O que sinto quando falo com pessoas que fazem a sua vida longe da Grande Lisboa e em especial da margem sul, a velha amaldiçoada de tão vermelha que foi. Acho que há pessoas a comentar temas como a Saúde, de forma automática, outra em modo diletante, não tendo a noção do que é estar no meio de uma situação que, em alguns aspectos, nem no início dos anos 80, se verificou. Ter gente a morrer porque é preciso chamar uma ambulância de Carcavelos para assistir a uma idosa na Quinta do Conte é trágico. Há dois dias, foi um idoso que morreu no Seixal, após tropeçar em casa, porque a ambulância demorou quase três horas a chegar. O ridículo é que em ambos os casos existem hospitais públicos a 15-20 minutos de distância e uma miríade de clínicas e hospitais privados ainda mais próximos. Claro que as culpas vão morrer solteiras e longe de qualquer pessoal vagamente responsável. Uns dias antes, no caso de um acidente rodoviário num acesso à margem sul, a ambulância que chegou também vinha de margem norte (Sintra) e teve de abrir caminho, lentamente, em hora de ponta, pelo meio do trãnsito.
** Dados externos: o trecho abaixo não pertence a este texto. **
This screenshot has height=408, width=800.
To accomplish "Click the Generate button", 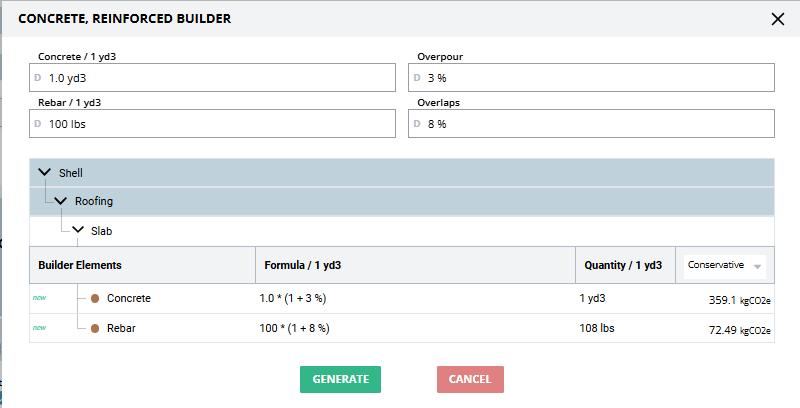I will point(340,379).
Há quem ache que isto é uma espécie de castigo merecido, a sério que há. Basta ver certos comentários em redes sociais e não só, de gente com alguma certificação académica, mas muita estupidez natural. Há quem ache que isto é uma “falha do Estado”, entidade vaga, servindo este argumento principalmente para tentar deslocar meios para outros grupos de interesses. Não… é uma falha dos decisores públicos, da camarilha política que está mais preocupada em distriuir as benesses do PRR, em encomendar estudos de merda para diagnosticar as feridas abertas que são visíveis para todos e para apresentar soluções asininas. Há quem ache que o que se gasta em Saúde (ou Educação) é apenas “despejar dinheiro sobre os problemas”. Sim, se for mal despejado. E tem sido tão mal despejado. O que irrita é que depois acusam estes e aqueles de “populismo”, quando é esta cambada de incompetentes carreiristas (incompetentes quando estão no serviço público, mas excelentes gestores quando transitam para o sector privado) que alimenta o crescente sentimento de revolta de boa parte da população, que se vê em situações de aflição em que a racionalidade não abunda, nem pode abundar.
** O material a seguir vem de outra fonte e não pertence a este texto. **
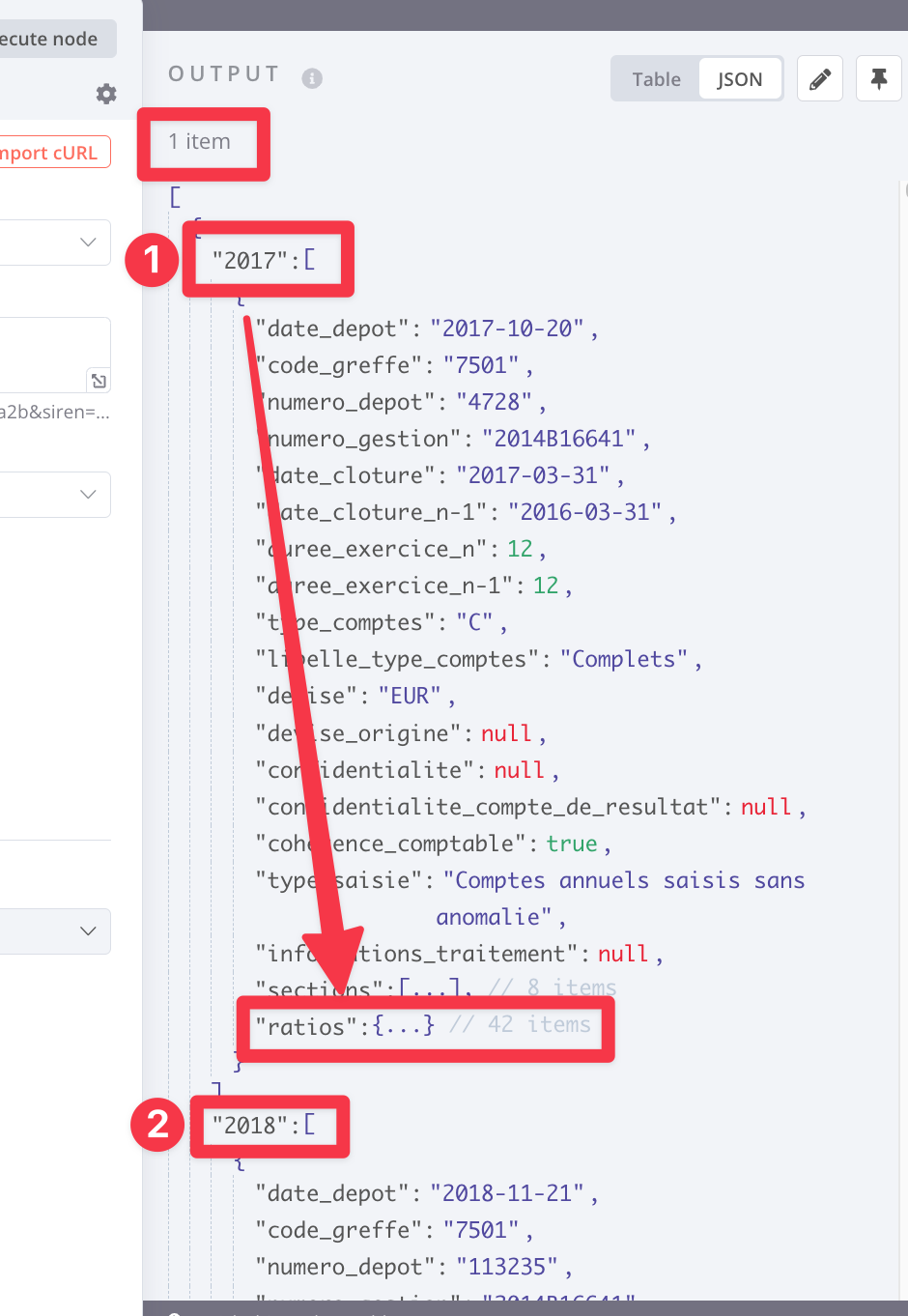
Task: Open node settings gear icon
Action: (x=106, y=94)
A margem sul… em particular a que fica mais para poente, é uma espécie de terra de ninguém, de terra incógnita, o deserto-jamé daquele obtuso governante muito das esquerdas, a terra a evitar, a menos que se vá para algum campo de golfe da zona, para a Comporta brincar aos pobrezinhos ou em trânsito para o Allgarve, pelo pessoal beto-chic da iéle e arredores (preferem as Angolas e as Arábias), onde parece que a “mentalidade ronaldo” não chegou, muito menos os jactos privados e as sélfes com os bezos top. Faz lembrar aquela mentalidade de outrora, daqueles pregadores muito religiosos, que acham que se alguém vive mal, precariamente e algo de mau lhe acontece, é porque pecou e foi marcado com o ferrete dos caídos em desgraça divina.
Sim, é nesta altura que as origens me sobem á venta e tenho um desprezo “de classe” muito promunciado em especial em relação aos pindéricos que, vindo de onde vim ou perto, fazem tudo por se tentar limpar das marcas dessa origem. Aquele pessoal que arrebica muito o discurso, para ver se não se nota a grunhice essencial. A sério que os desprezo mais do que o pessoal daquelas aristocracias cheias de pergaminhos, para quem o “povo” é giro, tão mais giro quanto mantido à distância e se possível do lado de lá de cercas sanitárias.